◆ EXERCISE REQUIREMENTS: State the number of lines in the records that contain "window", with no other words.

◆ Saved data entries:
Start of Block
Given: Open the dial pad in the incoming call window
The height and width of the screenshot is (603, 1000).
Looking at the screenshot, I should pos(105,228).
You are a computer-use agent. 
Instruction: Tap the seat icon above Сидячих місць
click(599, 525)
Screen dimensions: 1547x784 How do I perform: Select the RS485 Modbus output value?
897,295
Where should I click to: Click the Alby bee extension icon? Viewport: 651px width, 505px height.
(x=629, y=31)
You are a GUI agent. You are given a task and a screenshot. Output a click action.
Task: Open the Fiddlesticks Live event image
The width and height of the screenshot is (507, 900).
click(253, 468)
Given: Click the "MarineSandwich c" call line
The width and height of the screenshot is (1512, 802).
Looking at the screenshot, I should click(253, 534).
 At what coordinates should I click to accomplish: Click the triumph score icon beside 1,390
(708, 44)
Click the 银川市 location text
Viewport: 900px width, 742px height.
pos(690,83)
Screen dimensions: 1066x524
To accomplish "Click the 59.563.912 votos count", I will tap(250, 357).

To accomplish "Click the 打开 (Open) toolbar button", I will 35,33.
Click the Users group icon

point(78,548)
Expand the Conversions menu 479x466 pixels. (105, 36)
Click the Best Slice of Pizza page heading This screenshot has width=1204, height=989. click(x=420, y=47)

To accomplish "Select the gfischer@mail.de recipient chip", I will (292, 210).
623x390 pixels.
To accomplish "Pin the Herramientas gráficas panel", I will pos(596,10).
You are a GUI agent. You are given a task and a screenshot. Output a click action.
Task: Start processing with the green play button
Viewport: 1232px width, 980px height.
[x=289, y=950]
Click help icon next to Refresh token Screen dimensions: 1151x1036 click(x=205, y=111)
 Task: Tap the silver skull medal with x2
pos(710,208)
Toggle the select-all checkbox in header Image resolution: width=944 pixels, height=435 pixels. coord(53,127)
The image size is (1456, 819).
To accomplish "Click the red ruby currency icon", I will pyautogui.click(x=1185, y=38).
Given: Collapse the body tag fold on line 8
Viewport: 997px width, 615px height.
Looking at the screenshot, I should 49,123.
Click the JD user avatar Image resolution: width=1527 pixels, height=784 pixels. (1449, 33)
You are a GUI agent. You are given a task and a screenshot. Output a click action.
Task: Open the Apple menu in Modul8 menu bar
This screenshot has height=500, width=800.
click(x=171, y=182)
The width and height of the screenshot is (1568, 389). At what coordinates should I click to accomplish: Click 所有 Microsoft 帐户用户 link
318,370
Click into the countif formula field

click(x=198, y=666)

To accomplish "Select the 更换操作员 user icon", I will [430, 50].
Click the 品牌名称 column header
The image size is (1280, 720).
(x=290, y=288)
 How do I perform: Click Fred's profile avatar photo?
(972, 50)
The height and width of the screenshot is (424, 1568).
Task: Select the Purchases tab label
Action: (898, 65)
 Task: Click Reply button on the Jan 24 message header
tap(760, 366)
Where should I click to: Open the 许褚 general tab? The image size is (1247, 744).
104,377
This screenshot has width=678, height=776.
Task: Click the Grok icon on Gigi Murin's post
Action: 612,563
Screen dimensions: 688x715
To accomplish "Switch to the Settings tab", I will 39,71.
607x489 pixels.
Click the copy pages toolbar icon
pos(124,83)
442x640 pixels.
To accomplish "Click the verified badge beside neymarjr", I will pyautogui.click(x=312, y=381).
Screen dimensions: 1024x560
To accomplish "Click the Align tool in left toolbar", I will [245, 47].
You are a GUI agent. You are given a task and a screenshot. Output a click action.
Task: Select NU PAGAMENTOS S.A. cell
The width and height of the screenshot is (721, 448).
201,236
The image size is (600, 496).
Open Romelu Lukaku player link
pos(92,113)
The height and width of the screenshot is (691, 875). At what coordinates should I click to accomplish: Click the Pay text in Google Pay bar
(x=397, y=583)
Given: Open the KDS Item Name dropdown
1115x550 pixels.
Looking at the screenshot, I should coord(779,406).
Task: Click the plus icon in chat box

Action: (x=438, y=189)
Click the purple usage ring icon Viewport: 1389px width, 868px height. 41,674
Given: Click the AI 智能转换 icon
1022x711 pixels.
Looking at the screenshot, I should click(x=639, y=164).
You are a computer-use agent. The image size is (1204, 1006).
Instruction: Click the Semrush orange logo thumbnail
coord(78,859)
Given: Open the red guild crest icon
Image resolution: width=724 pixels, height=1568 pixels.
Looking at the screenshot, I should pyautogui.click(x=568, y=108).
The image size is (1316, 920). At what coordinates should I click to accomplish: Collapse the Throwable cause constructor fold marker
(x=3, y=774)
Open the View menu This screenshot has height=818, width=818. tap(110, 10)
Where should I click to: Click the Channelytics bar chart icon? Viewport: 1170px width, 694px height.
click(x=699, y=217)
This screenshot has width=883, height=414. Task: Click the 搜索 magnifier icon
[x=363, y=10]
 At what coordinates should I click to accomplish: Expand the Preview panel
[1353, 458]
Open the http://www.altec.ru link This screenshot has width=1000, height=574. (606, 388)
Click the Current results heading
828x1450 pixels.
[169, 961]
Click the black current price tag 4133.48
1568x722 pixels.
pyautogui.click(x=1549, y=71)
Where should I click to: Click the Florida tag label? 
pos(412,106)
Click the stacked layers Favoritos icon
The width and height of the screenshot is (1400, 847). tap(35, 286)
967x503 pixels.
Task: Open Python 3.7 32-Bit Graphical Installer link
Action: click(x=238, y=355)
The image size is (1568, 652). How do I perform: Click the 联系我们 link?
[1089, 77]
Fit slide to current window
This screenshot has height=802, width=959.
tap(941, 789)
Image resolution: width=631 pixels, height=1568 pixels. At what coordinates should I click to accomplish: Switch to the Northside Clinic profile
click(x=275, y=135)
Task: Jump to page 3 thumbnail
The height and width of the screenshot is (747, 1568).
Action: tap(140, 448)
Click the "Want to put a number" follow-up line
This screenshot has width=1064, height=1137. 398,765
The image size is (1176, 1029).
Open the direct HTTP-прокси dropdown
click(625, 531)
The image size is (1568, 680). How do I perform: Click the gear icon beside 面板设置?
End of Block
◆ EXERCISE OUTPUT: 2